Only the lines below from the one containing "Toggle Показывать на этикетке checkbox" through the last line should be set down, exactly as written and with no pictures.

··· SUPPLIED RECORDS

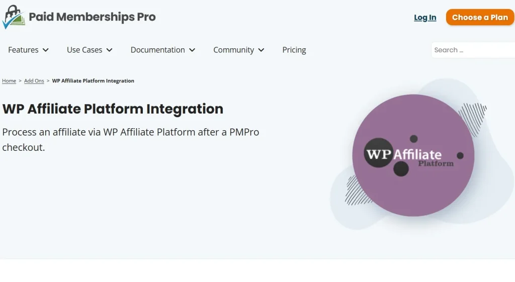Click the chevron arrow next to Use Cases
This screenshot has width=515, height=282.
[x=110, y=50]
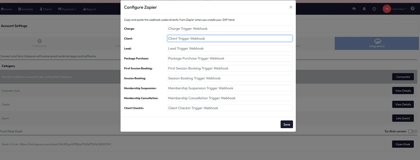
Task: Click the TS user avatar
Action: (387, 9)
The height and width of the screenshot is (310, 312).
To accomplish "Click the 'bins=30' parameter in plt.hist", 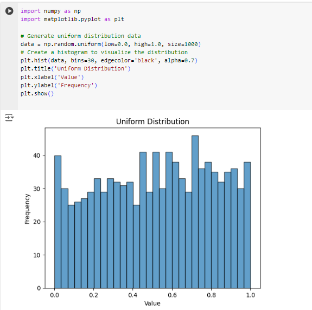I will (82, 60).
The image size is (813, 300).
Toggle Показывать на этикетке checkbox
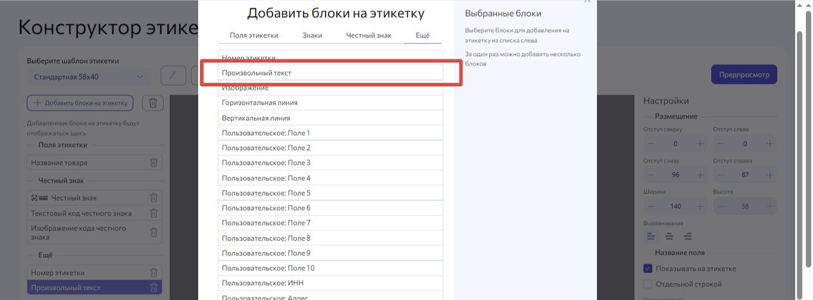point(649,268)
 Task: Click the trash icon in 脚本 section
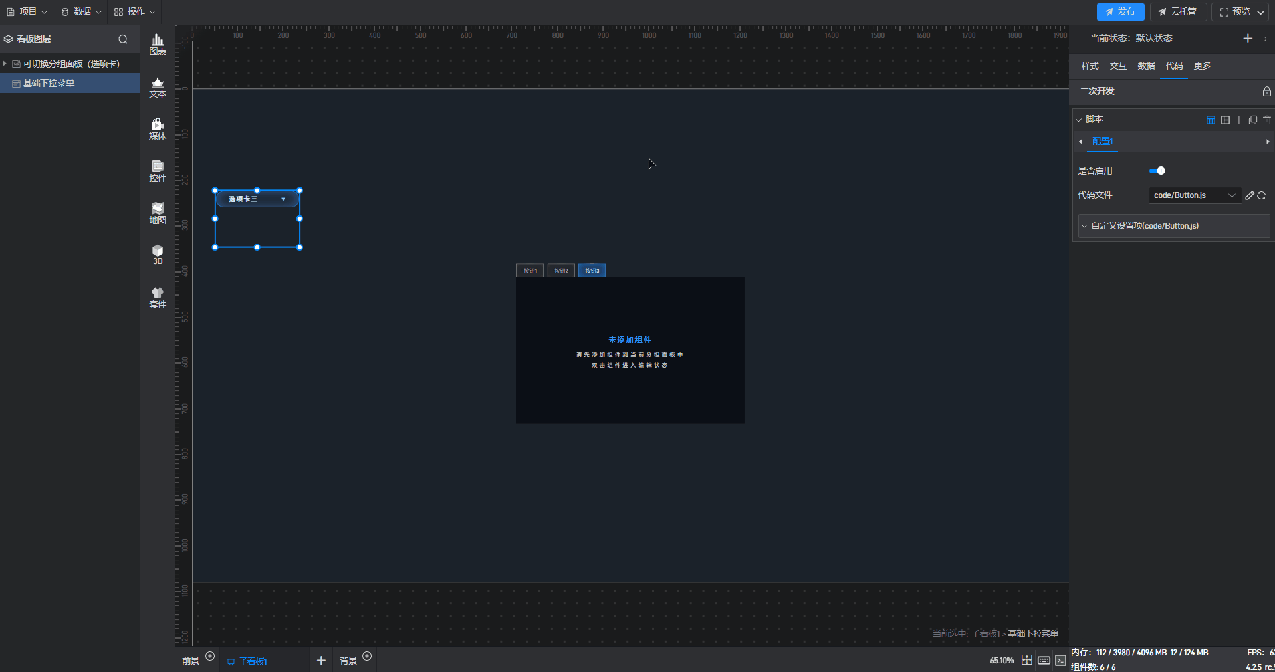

······

__EXERCISE RESULT__.
Toggle Показывать на этикетке checkbox
point(649,268)
 Task: Click the trash icon in 脚本 section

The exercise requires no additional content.